圖2 溫度、pH、金屬離子對菌株BNS降解木質素的影響Fig.2 Effect of temperature,pH and metal ions on the degradation of lignin by strain BNS

圖3 菌株BNS對不同初始質量濃度堿性木質素的降解效果Fig.3 Degradation rates of alkaline lignin with different initial mass concentration by strain BNS

表1 菌株BNS對堿性木質素降解的動力學參數

圖4 堿性木質素樣品SEM圖(×700倍)Fig.4 SEM photos of alkaline lignin samples

由圖5可知，堿性木質素經過菌株BNS降解后，1 750、850 cm-1附近處有基團增加，1 560、1 400、1 340、1 100、1 050 cm-1處的基團明顯減少，說明在菌株BNS的作用下，堿性木質素苯環骨架間的C=O、C—H、C—O—C鍵明顯減少，苯環骨架的特征振動區域(1 400～1 600 cm-1)也明顯減弱，苯環結構和以及一些側鏈基團在降解過程中產生了一些變化和修飾[19]。另外，由于苯環骨架的開環，產物中增加了非共軛的羰基、酮基以及苯環之外的C—H基團，也使得產物的反應活性進一步提高，有利于產物進一步降解。

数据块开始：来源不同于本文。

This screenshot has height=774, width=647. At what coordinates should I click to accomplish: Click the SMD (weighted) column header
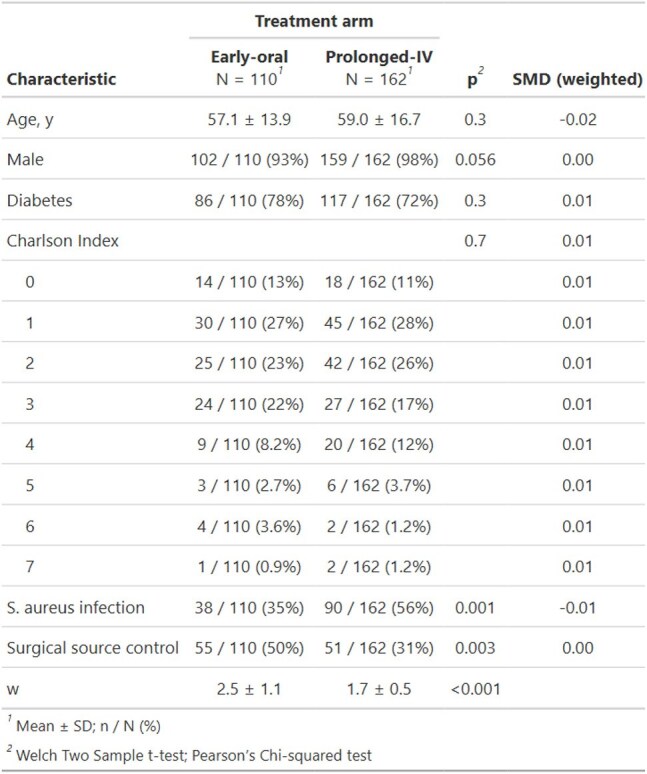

圖5 降解前后堿性木質素的IR對比Fig.5 The IR spectrum of sodium lignosulfonate before and after degradation

2.5 堿性木質素降解中間產物分析

利用GC/MS對堿性木質素降解產物進行檢測，結果見表2。在菌株BNS的作用下，堿性木質素由于解聚降解產生多種特征中間產物，隨著降解的進行，中間產物逐漸被進一步降解產生了更小分子的物質。低分子量的醛和有機酸(香草醛、松伯醛、阿魏酸、香草酸等)等中間產物的產生，表明木質素β-芳基醚鍵和苯環間碳碳鍵的斷裂[20]，乙氧基的產生表明堿性木質素受到菌株過氧化物酶系的作用[21]。

表2 堿性木質素降解過程中產生的中間產物1)

3 結 論

(1) 菌株BNS屬于伯克霍爾德氏菌屬，與洋蔥伯克霍爾德菌16S rRNA序列高度相似，屬于洋蔥伯克霍爾德菌或其亞種。

(2) 菌株BNS對堿性木質素的最佳降解溫度為30 ℃、最佳pH為9.0，堿性木質素降解率最高可達53.88%，0.5 mmol/L的Cu2+、Fe2+能夠提高菌株BNS對堿性木質素的降解；菌株BNS對100～2 000 mg/L堿性木質素的降解過程符合一級反應動力學方程，降解常數在0.006 5～0.027 3 h-1。

(3) 菌株BNS通過自身的過氧化物酶系將堿性木質素的聚合結構裂解，降解主要發生在苯環間的C—C、C—O—C等部位，最終降解產物主要為醛類和有機酸類。